By: Rich Fisher
Katy Paxton has been kicking balls all her life without ever thinking about it. But now that the ball has gone from round to football-shaped, she has come to realize that every time the cleat hits the leather, sciences are at work.
The Princeton High senior, part of an all-Cranbury connection on the football team’s extra point squad, honed her kicking skills at a camp in North Carolina over the summer. As part of her dedication to football, which she took up last year after quitting the Little Tigers girls soccer team, Paxton went to the camp during Princeton’s Junior Prom weekend.
"I gave up the prom to go to camp, but it didn’t bother me," Paxton said. "I didn’t have a date."
While at the camp, Paxton began to learn the intricacies of actually driving a football through a goal post.
"It helped me on how to position the ball and basically, just how to position myself," Paxton said. "My hips were turned too far in, or I wasn’t running a straight line at the ball and it was kind of curving. It taught me how to get my foot on the right part of the ball so it did the right kind of spiral."
Basically, it was a far cry from what she originally thought it entailed.

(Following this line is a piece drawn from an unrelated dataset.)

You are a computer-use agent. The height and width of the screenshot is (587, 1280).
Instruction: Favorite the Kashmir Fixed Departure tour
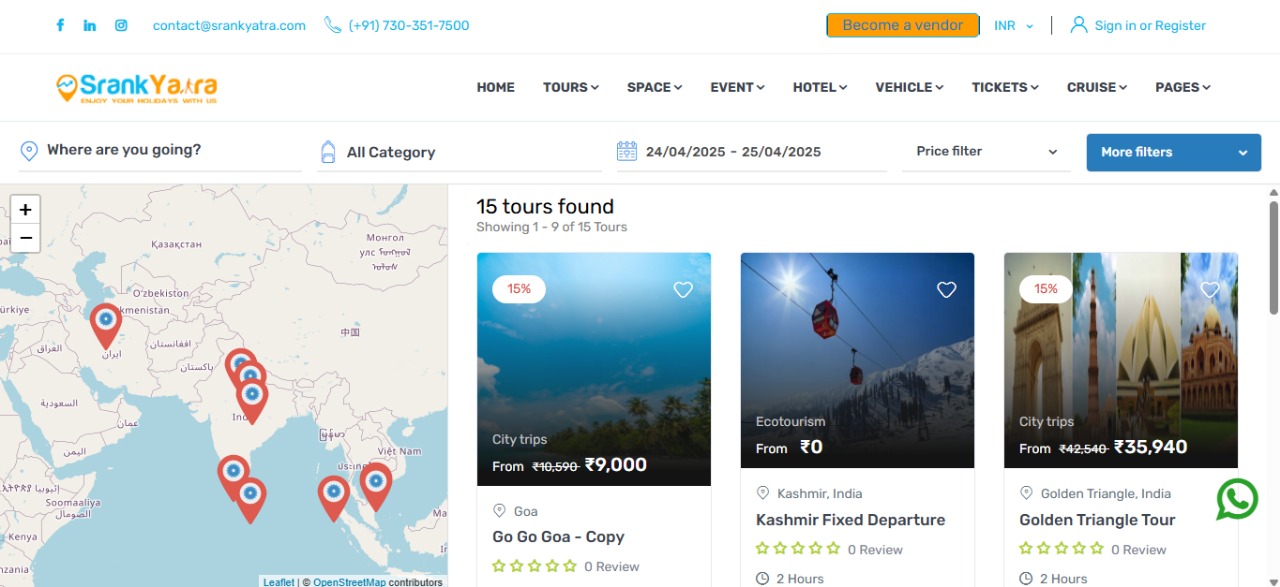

"I guess when I started, it was just kicking the ball," Paxton said. "When I went there, it was more like ‘This is how you do this, to get it to do that, and the more you do this, the further it goes.’"
The camp also dealt with long snapping and holding, two other key elements of the PAT and field goal. At Princeton, the snapper is Matt Chester and the holder is John Mitko, both Cranbury residents.
"I learned a lot watching that stuff," Paxton said. "Now I can see how to help improve that area of the game. Whether they take my advice or not is up to them, but I just know it makes it easier for me to communicate between the three of us. We seem to be doing OK. We had one mess-up in the Ewing game, but we fixed ourselves since then."
Paxton has also fixed her own form, thanks to some help from the coaches. Rather than waiting until Mitko has the ball before approaching, she moves as soon as Chester snaps it. That allows her to strike the ball quicker and take away the chance of a block. Paxton also got rid of a little hop she had just before approach.
"I think that came out of my stutter step that most soccer players do," she said. "When you kick a soccer ball, you can come from far away and just run at it, but you have to stutter step to make sure your plant foot lands in the right spot. With a football, you don’t have time to be that far away. You have to take two steps back and three over, or however it works for you. I was a little further away then I needed to be, so that hop step was something I did to get myself to the ball."
Since the corrections, Paxton has drilled nine straight extra points and is feeling more comfortable. She is actually looking into a college career, having been accepted to Wingate University in Monroe, N.C. (which she discovered while at camp). She will talk with the coaches there after the season about being a possible short place kicker.
As for being a girl in an all-male sport, Paxton has adjusted but still gets some unwanted attention.
"It’s more comfortable now, but at the beginning of the season, a couple of freshmen gave me a weird look," she said. "I got weird looks at camp too, but I talked to a couple of guys down there."
The most important people she talked to, were the ones that taught her the science of kicking a football.